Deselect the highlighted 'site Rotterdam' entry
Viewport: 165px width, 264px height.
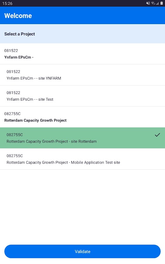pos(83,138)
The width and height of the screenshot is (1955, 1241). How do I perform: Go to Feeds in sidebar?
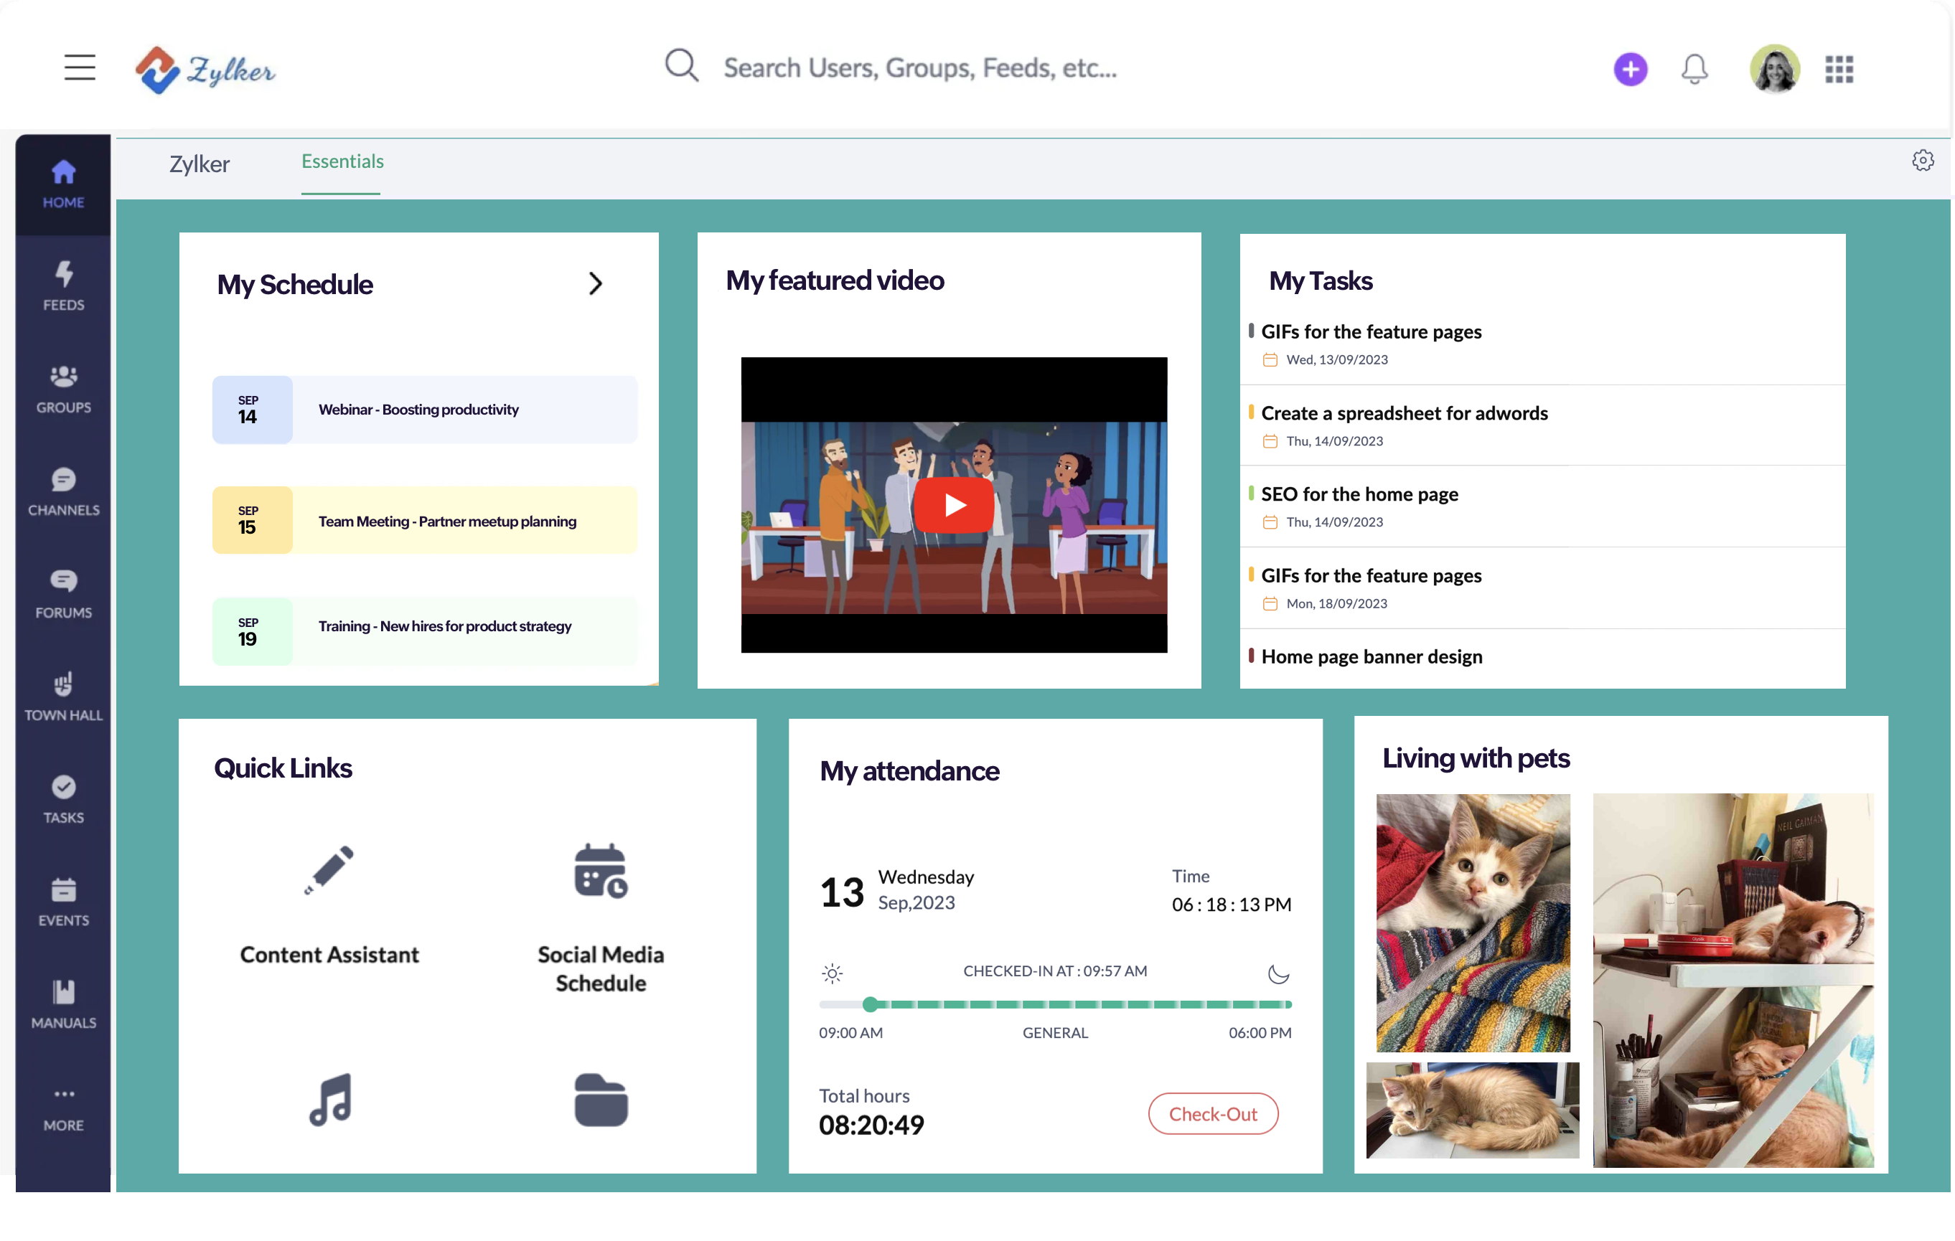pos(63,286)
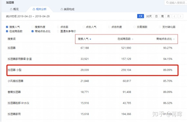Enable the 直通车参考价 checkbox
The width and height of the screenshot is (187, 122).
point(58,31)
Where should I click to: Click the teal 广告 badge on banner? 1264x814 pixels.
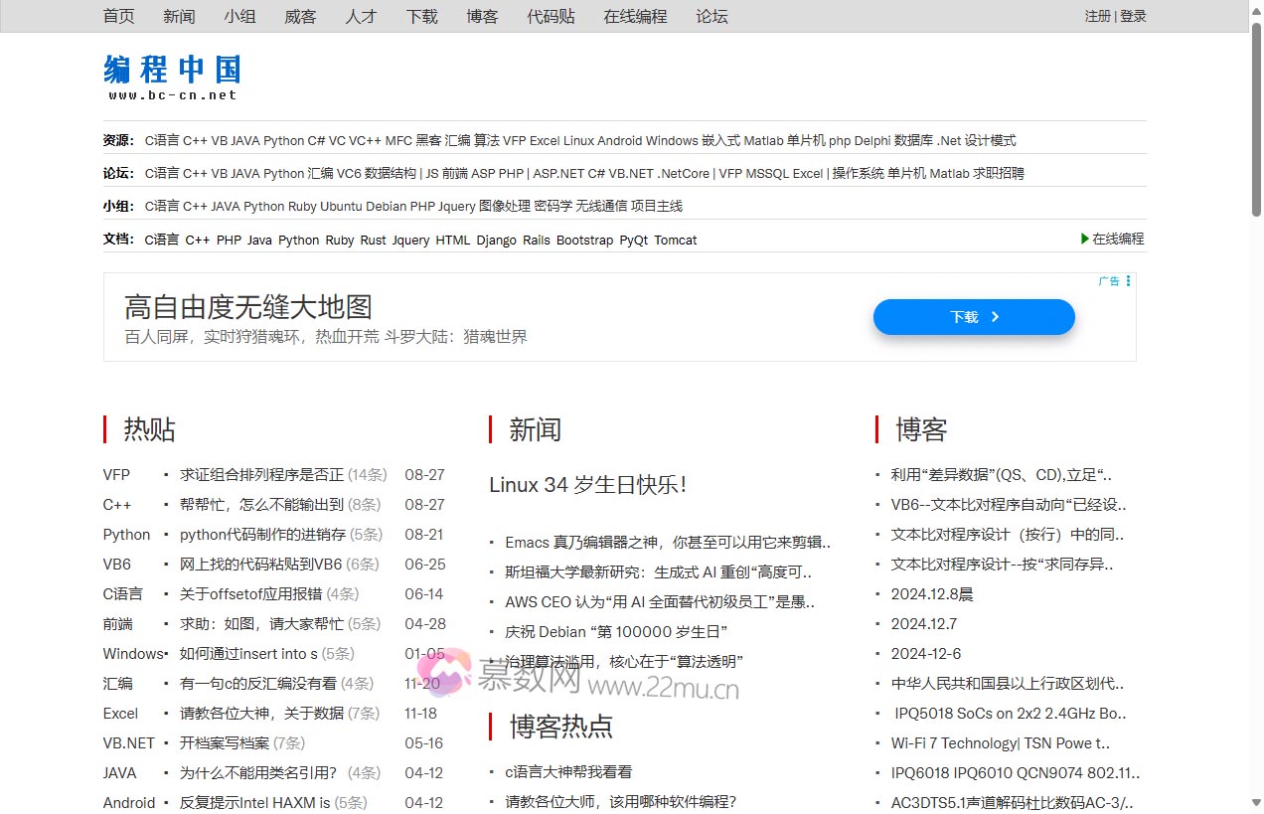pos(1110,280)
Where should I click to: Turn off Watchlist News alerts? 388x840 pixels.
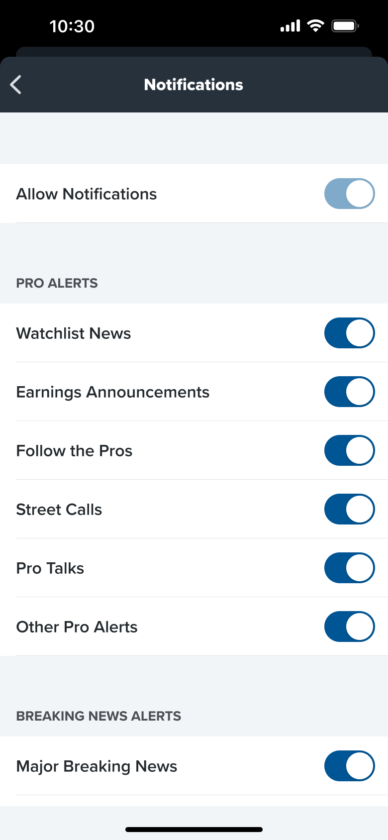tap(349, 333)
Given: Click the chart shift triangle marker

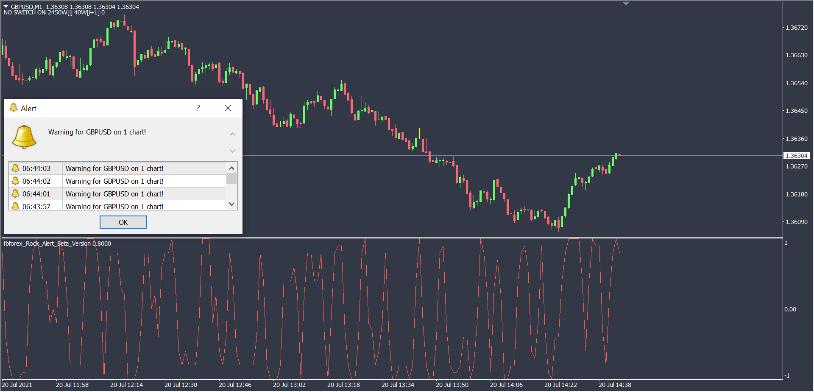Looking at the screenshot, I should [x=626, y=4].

——

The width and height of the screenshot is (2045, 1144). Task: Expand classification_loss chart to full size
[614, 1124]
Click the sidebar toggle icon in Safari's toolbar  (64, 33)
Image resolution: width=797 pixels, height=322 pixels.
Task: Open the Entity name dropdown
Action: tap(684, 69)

——

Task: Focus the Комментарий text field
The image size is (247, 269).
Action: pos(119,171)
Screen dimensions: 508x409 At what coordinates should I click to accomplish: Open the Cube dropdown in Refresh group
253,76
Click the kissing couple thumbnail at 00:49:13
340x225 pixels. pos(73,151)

——

- _TASK PROMPT_: Pick out every line above that contains the word "Where" and copy each one.

- _TASK OUTPUT_:
Where should I click to: Click the teal 广告 badge on banner? 1264x814 pixels.
Where should I click to: Turn off Watchlist News alerts? 388x840 pixels.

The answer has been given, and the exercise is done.